We were pleased to see that Malin Head was almost completely uncommercialised. There are toilets and there were two vans, one selling coffee and the other selling souvenirs. The Star Wars theme (which we came across on the Ring of Kerry, old blog post here) has come back to haunt us; apparently part of The Last Jedi was filmed here.
SOK was, for half an hour or so, officially the most Northerly Motorhome in Ireland:
We saw the sign below and immediately thought of Liz W, who recently didn’t see any basking sharks off Cornwall. Apparently there are “Hundreds” of them here.
Mark scanned diligently with his binoculars but nope, he couldn’t see a single one…
With hindsight, “in the deep waters” was a brilliant cop-out.
The message “EIRE” in white-painted stones dates back to WW2 and was a navigational marker to alert pilots to the fact that they were over neutral Ireland (a polite way of saying “take your bombs home with you please”?). 83 lookout posts were set up around Ireland in 1939 to guard against invasion; this is number 80.
We had to stop and take a photo of this super-cute cottage! Thatched roofs commonly had to be secured in coastal areas in Ireland to stop them blowing away in a gale; in Donegal the traditional method is to tie them to stones jutting out from the wall at eaves level. These looked more like pegs inserted into the wall than stones jutting out….
We’re now parked up by yet another marina, this time at Fahan on the West coast of the Inishowen Peninsula:
We’re right by a beach and sand dunes; in better weather it must be lovely. When we arrived earlier this afternoon, there was just one other van here. It’s the same Dutch van that was parked near us on Saturday night!
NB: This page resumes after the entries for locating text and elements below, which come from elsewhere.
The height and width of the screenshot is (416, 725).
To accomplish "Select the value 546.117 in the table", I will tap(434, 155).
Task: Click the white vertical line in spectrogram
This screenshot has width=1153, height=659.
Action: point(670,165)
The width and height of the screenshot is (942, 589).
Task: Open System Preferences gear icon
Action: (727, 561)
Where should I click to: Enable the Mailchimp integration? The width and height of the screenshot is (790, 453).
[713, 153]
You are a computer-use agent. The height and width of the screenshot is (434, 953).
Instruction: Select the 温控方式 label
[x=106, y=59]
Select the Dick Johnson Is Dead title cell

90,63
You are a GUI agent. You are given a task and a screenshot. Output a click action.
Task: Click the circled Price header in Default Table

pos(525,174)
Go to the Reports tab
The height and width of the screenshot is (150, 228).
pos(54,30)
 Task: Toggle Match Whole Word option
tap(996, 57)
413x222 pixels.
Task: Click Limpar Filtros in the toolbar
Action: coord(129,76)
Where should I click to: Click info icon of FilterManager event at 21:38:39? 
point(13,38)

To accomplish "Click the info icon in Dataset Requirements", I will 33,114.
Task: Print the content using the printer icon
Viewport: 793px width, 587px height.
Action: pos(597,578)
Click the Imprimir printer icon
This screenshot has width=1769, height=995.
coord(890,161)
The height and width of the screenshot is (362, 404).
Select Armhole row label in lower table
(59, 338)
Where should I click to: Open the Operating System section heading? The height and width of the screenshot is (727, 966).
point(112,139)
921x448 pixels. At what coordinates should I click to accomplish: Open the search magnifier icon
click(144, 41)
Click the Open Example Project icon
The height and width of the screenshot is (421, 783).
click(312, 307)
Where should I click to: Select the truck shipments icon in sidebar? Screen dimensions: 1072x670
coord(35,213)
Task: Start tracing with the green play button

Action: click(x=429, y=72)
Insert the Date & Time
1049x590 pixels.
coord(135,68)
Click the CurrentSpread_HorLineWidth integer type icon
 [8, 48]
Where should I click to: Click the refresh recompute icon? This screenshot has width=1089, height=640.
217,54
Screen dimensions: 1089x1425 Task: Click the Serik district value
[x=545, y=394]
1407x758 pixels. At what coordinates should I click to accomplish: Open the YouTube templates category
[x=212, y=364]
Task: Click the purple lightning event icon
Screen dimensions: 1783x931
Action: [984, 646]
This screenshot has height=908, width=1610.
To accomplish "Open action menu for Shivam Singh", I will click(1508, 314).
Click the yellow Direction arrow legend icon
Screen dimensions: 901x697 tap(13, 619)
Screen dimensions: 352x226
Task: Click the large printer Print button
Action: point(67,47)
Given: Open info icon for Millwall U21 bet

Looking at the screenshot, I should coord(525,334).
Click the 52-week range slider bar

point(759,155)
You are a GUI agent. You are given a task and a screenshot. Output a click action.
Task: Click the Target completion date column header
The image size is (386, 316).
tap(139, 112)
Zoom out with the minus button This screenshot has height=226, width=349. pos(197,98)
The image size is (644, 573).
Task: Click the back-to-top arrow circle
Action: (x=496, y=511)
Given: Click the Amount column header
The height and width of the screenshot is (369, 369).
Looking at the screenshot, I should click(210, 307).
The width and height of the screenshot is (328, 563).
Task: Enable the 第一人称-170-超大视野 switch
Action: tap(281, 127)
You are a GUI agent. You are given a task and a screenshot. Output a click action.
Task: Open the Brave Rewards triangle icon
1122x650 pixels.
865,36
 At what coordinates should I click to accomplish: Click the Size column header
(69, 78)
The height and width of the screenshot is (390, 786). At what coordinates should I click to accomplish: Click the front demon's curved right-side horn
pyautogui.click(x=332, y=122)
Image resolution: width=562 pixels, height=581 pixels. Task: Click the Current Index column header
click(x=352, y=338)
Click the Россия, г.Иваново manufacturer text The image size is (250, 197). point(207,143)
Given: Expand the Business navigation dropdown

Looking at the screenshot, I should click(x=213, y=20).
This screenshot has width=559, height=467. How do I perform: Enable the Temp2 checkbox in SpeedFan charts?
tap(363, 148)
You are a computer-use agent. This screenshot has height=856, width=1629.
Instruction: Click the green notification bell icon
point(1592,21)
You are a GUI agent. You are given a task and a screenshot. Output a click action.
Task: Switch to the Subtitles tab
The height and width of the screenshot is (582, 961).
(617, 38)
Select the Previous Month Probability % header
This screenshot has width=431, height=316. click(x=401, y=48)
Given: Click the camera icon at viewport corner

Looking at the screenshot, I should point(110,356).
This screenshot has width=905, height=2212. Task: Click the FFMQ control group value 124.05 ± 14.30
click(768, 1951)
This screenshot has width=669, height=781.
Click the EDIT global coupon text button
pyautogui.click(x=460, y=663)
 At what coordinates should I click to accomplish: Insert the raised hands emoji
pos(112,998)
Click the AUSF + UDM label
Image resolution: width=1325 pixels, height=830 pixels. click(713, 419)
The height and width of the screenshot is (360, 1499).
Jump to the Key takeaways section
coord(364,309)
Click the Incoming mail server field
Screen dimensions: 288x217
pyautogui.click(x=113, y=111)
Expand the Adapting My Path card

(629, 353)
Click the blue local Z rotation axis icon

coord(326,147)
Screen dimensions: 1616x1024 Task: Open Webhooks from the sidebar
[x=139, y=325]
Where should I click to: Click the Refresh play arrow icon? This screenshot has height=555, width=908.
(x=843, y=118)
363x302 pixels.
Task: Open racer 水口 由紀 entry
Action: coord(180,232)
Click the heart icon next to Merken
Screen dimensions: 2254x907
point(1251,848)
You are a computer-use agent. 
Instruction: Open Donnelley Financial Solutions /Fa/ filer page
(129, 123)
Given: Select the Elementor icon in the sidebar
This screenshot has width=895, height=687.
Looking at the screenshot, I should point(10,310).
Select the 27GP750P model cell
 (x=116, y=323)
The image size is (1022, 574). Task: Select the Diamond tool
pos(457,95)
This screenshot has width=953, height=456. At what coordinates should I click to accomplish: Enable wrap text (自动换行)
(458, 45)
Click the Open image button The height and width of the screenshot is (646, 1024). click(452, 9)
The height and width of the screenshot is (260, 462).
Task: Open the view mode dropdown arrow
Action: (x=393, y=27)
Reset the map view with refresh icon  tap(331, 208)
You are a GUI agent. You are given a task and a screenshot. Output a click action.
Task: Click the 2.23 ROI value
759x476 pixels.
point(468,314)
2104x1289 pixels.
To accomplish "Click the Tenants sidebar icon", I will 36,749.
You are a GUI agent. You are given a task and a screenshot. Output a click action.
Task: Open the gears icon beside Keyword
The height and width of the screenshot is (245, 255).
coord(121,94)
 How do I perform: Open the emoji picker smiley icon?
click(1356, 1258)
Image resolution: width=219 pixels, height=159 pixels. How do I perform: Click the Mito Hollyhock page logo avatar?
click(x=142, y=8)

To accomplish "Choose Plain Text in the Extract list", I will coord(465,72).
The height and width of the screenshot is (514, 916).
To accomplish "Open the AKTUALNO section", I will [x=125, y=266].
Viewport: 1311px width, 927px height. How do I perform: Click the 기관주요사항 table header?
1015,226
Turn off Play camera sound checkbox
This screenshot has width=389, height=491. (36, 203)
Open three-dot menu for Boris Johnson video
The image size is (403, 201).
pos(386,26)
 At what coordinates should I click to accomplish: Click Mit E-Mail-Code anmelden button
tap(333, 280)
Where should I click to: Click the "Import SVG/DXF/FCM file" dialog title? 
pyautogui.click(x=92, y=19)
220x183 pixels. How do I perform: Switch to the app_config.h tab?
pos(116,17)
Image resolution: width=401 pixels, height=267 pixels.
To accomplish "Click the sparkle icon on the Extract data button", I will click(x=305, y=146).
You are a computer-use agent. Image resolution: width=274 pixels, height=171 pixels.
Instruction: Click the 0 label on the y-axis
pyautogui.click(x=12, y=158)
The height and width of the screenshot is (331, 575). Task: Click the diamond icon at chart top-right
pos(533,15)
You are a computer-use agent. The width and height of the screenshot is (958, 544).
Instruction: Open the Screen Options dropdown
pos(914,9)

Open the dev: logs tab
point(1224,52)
Our neighbours soon invited us over to their van for a coffee. Incredible! That van has been to within 800km of Vladivostok and through every “-stan” you’ve ever heard of! Hence the snorkel…. apparently they had no problems at all; people are very friendly and helpful wherever you go (note: before you ask the obvious question, they seem like very sensible people, not lunatics; maybe we should be thinking along more adventurous lines for our future travels?).
I don’t normally mention the people we meet along the way on our travels, by the way, mainly because they might not thank me for plastering their names and stories across the internet (so if we’ve met you and haven’t mentioned you, please don’t be offended!). In this case, their adventures are just too impressive to leave out…..
Tomorrow’s plan is to cross the border back into Northern Ireland (third time lucky in terms of actually spotting the border?) and head along the North coast towards Dunluce Castle, the Giant’s Causeway, and Carrick-a-Rede.